How to use philosophy

How to use philosophy

Here's another draft bankruptcy piece that was from a longer post in which I was apparently trying to puzzle out the meaning of life. This obviously went as well as you'd expect, but here's a section from it that I liked.

I used to be part of a support group, where we got together as a group of four people every three weeks and talked about our problems. In one session I found myself saying "If I never solve the problem and continue this way for the rest of my life then I guess I would..." and I couldn't finish the sentence.

I know exactly why I couldn't finish the sentence, it was because the words that I'd intended to say were "be fine with that". I couldn't say them because as soon as I started I realised they would be a lie, and I don't lie to support group.

There's a joke I'm a huge fan of. It goes as follows:

A certain man was in quest of immortality. He read many occult books on the subject, but none of them gave him any practical advice on how to become immortal. Then he heard of a certain great sage of the East who knew the true secret of immortality. It took him twelve years to find the sage, and when he did, he asked, "Is it really possible to become immortal?" The sage replied, "It is really quite easy, if you do just two things." "And what are they?" the man asked quite eagerly. "First of all," replied the sage, "from now on, you must always tell the truth. You must never make a false statement. That's a small price to pay for immortality, isn't it?" "Of course!" was the reply. "Secondly," continued the sage just say, "I will repeat this sentence tomorrow." If you do these two things, I guarantee you will live forever."

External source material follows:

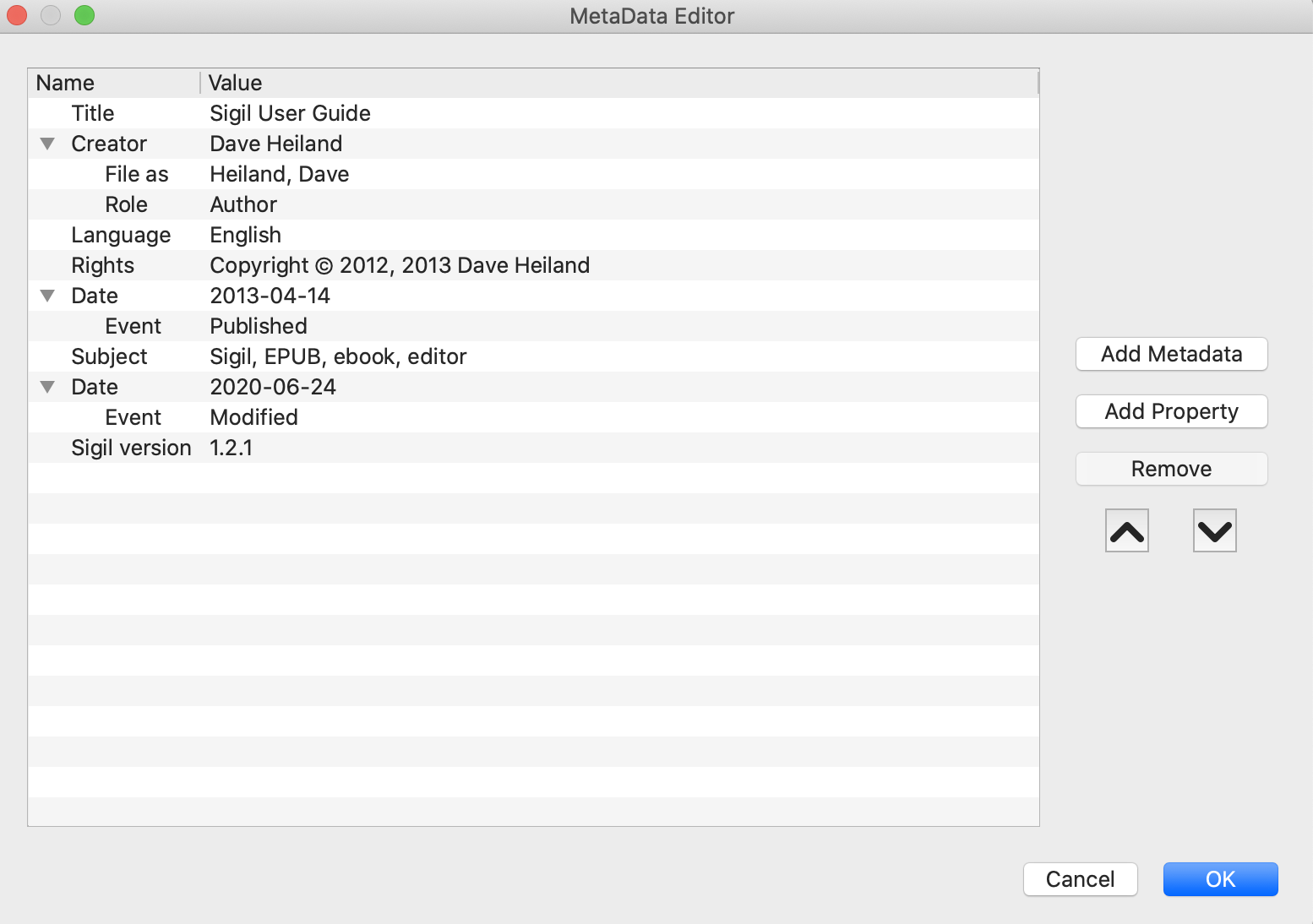Select the File as property row
This screenshot has height=924, width=1313.
[533, 174]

(from The Gödelian Puzzle Book by Raymond Smullyan)

Sadly I haven't mastered the second step yet, but I'm still working on the first, and it comes with its own advantages.

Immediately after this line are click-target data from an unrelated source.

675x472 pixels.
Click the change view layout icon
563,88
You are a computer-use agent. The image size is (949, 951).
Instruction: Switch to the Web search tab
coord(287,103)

After a certain amount of work (largely the sort of things I talk about in labelling feelings) you get to the point where it's really hard to unintentionally say things you believe to be false, and attempting to do so is often a good way to find out what you believes different things than you thought it did.

Philosophy is at its most valuable when combined with this sense, because you go through the philosophical argument, and you then identify which parts of it don't feel right, and you use that feeling to guide yourself to one or more of better self-understanding or better philosophy.

The result is not that you argue yourself into feeling differently, but that by paying attention to the argument and your feelings about it, you learn more about both the argument and how you feel about the subject. Sometimes this changes your feelings, sometimes it changes your philosophy, sometimes it changes both. The only way to fail is for it to change neither.